交通事故による怪我で示談後の後遺障害についての慰謝料請求等を認めた裁判例(京都地方裁判所平成26年8月29日)

交通事故と示談

  交通事故で怪我をすると、相手方の保険会社が治療費等の支払を病院にしてくれることが多いです(一括払い)。もっとも、一定期間が経過すると、そろそろ症状固定という話になり、後遺障害診断書を作成し、後遺障害等級認定となります。その後、認定された後遺障害等級を前提に、示談ということになりますが、本裁判例では、示談後に、後遺障害等級認定前に、清算条項(この示談の内容以外の損害賠償請求権を放棄するという約束です。)の入った示談書を交わしていたので、その後認定された後遺障害について、損害賠償請求が認められるか否かが争われました。本裁判例では、最終的には、別途、後遺障害についての損害賠償請求を認めましたが、一旦、このような示談をしてしまうと、後に、損害賠償金等を請求することが困難となりますので、示談をする前に、弁護士に相談されることをおすすめします。

 

交通事故による怪我で示談後の後遺障害についての慰謝料請求等を認めた裁判例(京都地方裁判所平成26年8月29日)

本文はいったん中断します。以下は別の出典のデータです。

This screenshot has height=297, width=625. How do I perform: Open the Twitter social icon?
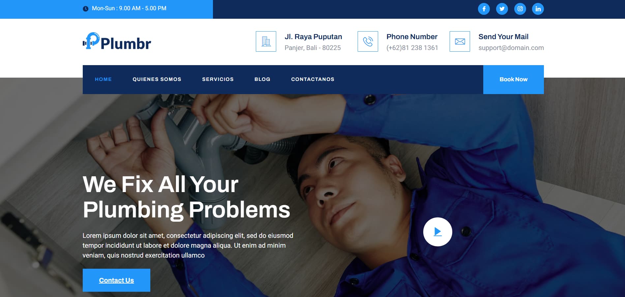point(502,9)
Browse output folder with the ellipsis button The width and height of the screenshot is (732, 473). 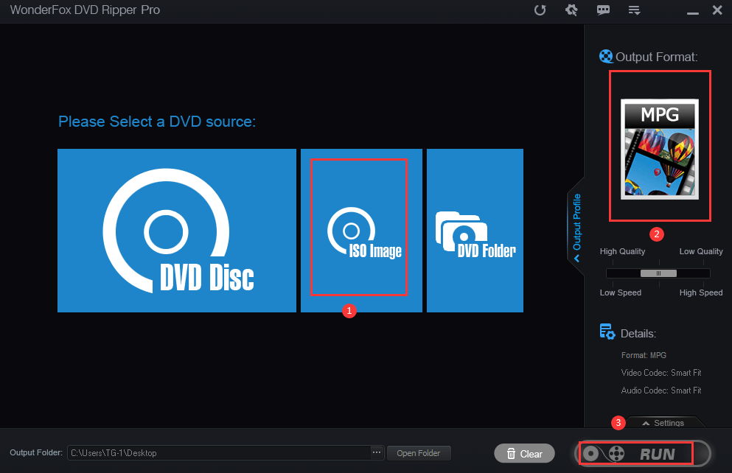377,452
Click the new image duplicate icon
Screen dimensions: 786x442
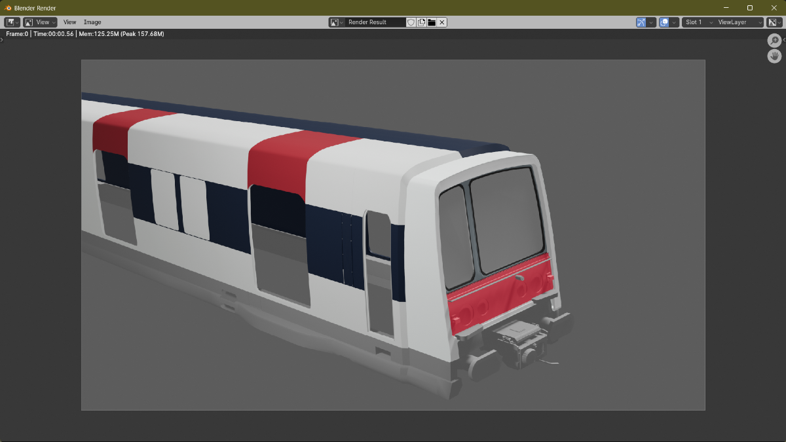pyautogui.click(x=422, y=22)
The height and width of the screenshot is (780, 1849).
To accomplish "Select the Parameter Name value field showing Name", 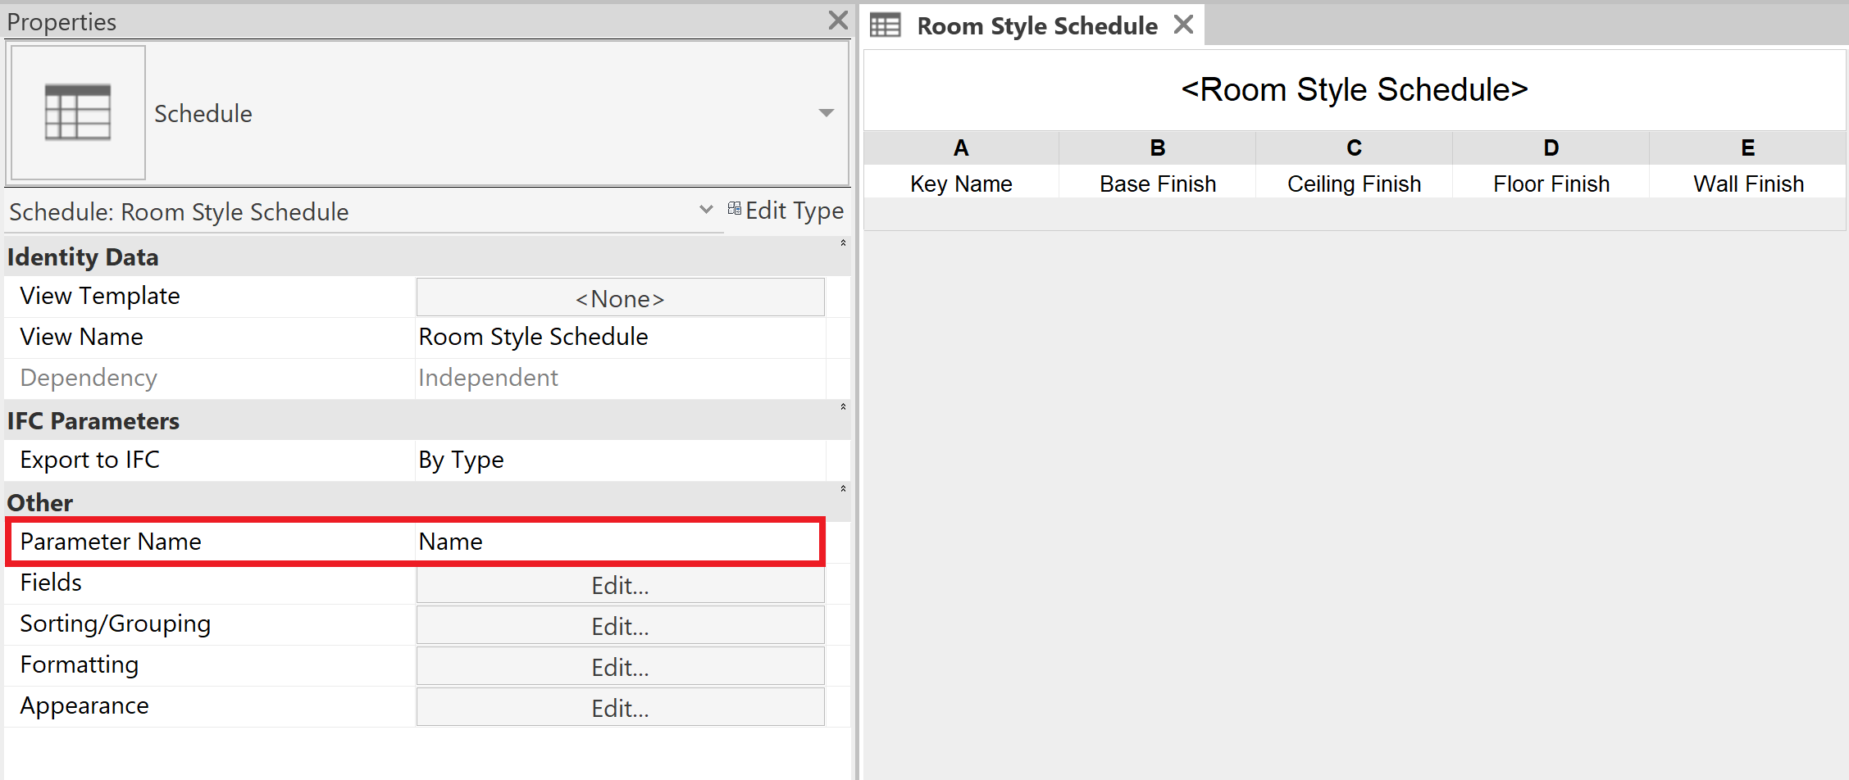I will [x=619, y=541].
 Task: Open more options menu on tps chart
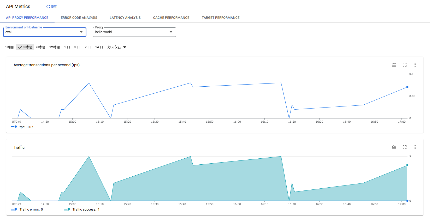[x=415, y=65]
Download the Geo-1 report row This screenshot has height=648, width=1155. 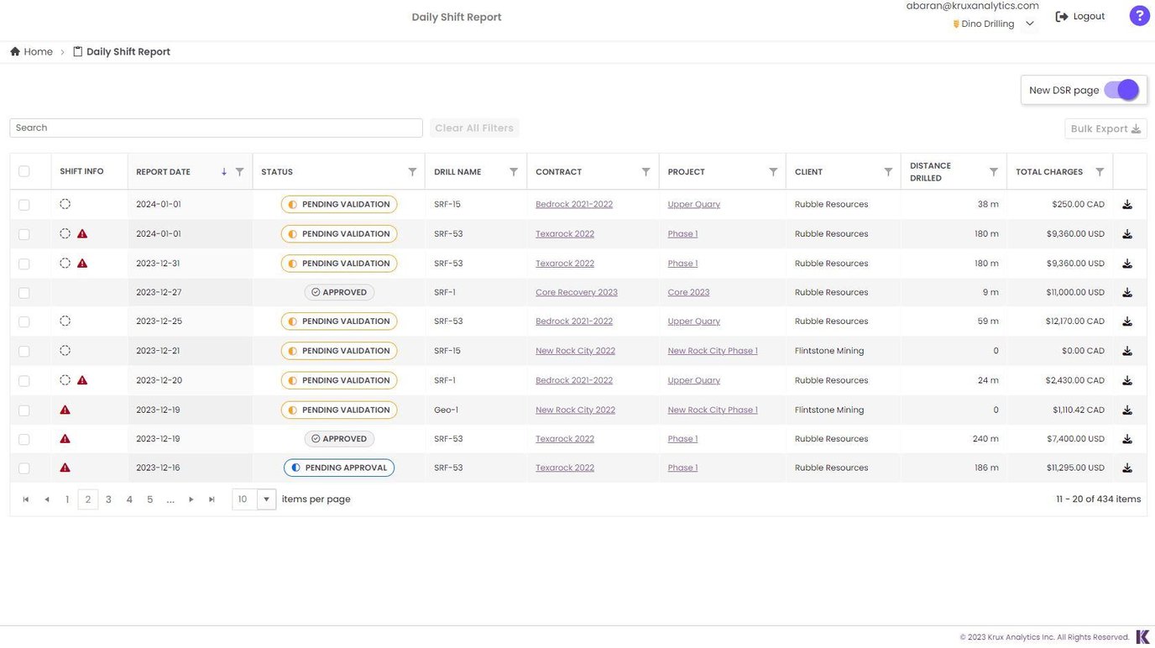coord(1127,410)
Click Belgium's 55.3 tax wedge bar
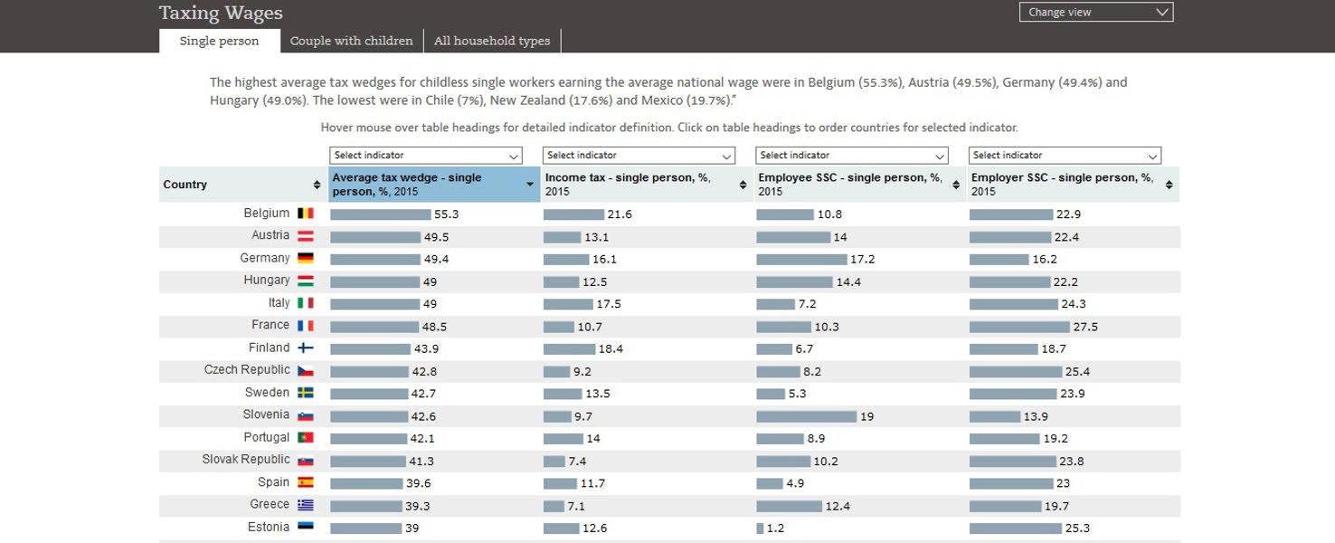The width and height of the screenshot is (1335, 543). click(381, 214)
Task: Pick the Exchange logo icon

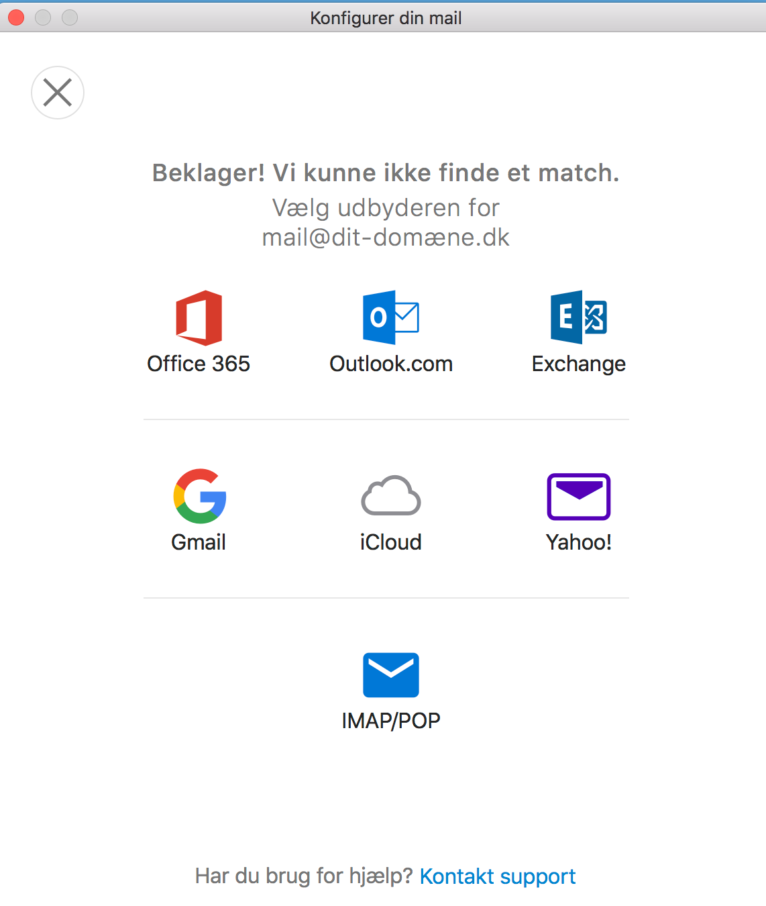Action: point(578,317)
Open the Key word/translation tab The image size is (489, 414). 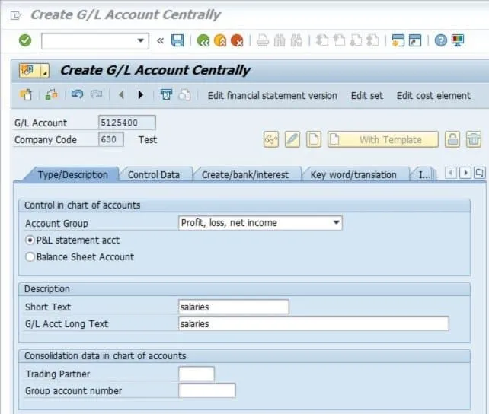[353, 174]
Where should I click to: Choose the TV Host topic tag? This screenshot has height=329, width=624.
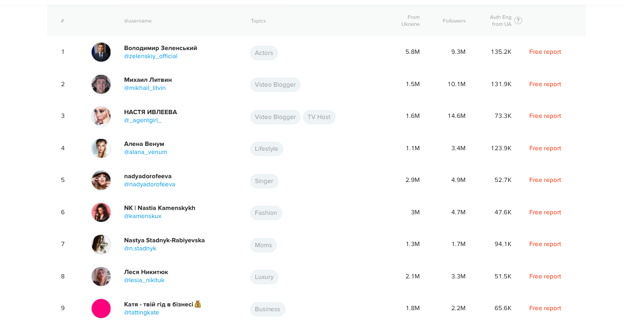[x=319, y=117]
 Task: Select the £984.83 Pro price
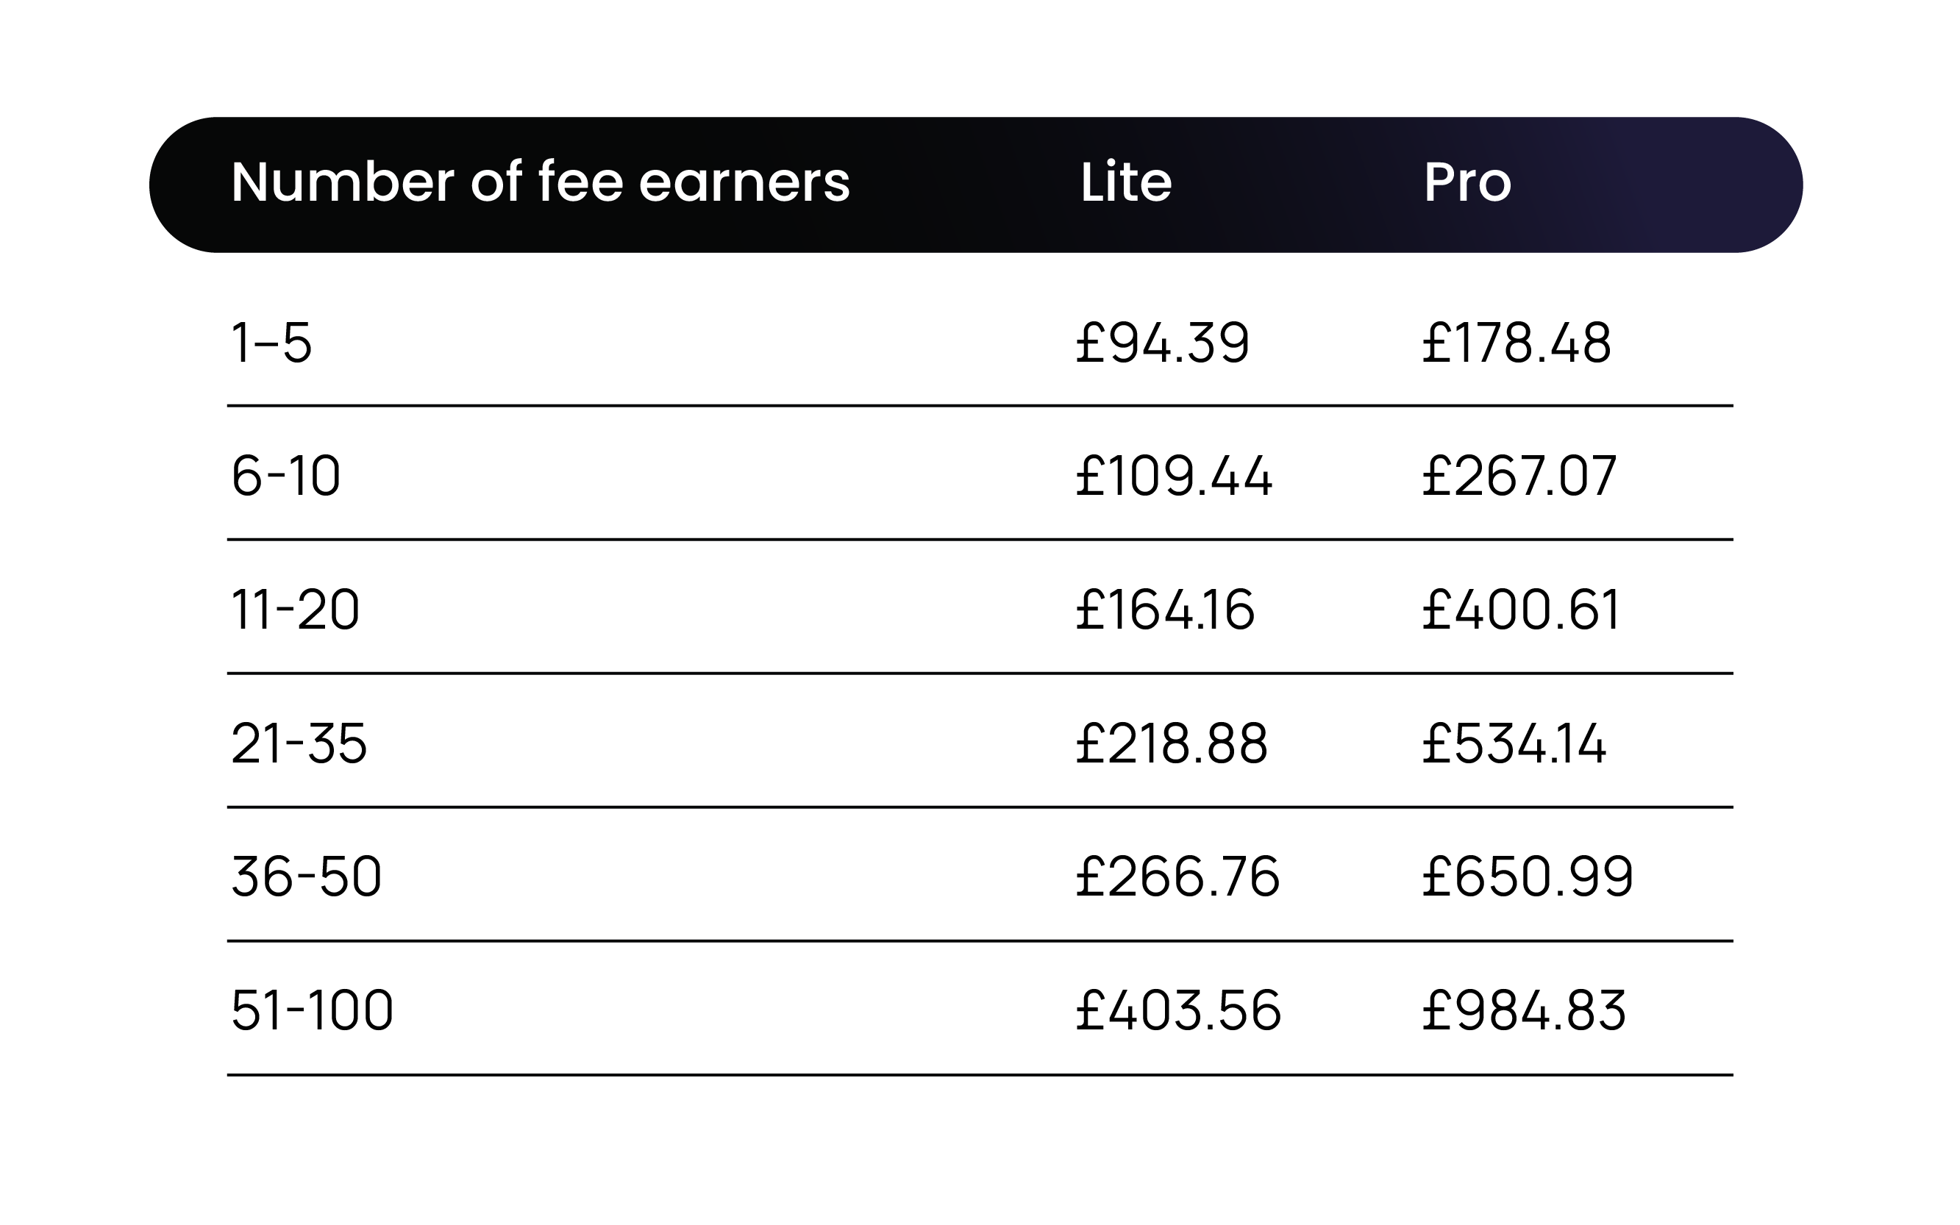(1523, 1011)
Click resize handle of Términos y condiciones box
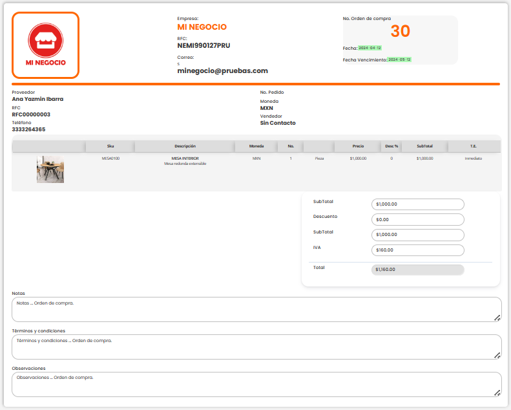The image size is (511, 410). (x=497, y=355)
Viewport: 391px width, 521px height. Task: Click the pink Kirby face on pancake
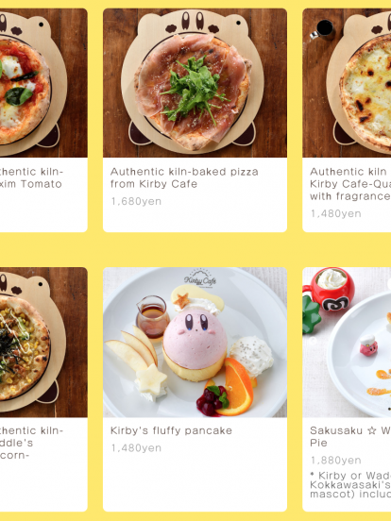pos(195,339)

 本裁判例(京都地方裁判所平成26年8月29日)では、示談後に、後遺障害等級認定前に、清算条項の入った示談書を交わしていたので、その後認定された後遺障害について、損害賠償請求が認められるか否かが争われましたが、「同一の不法行為による身体傷害に基づく損害の賠償請求権は、訴訟物が一つであるものの、損害賠償請求訴訟においては、休業損害及び逸失利益や傷害慰謝料及び後遺障害慰謝料等と、傷害と後遺障害を区分して扱われているし、自動車損害賠償保障法は、被害者に対して支払うべき損害賠償額について、後遺障害及び傷害等の別に支払基準に従って支払うものと定めているから傷害の賠償責任と後遺障害の賠償責任は区別して観念できる」として、原告が「被告に対し、本件示談において、後遺障害について、自動車損害賠償責任保険の範囲を超える被告の賠償責任をも免除したとは認められない」と認定しました。

 

まとめ

 交通事故後の相手方との示談は、その後わかった損害についての損害賠償請求に障害となることが少なくありません。また、一旦合意した金額を修正することは原則としてできません。したがいまして、示談をされる際は慎重にご判断頂ければと思いますし、できれば、交通事故に詳しい弁護士に相談されることをお勧めします。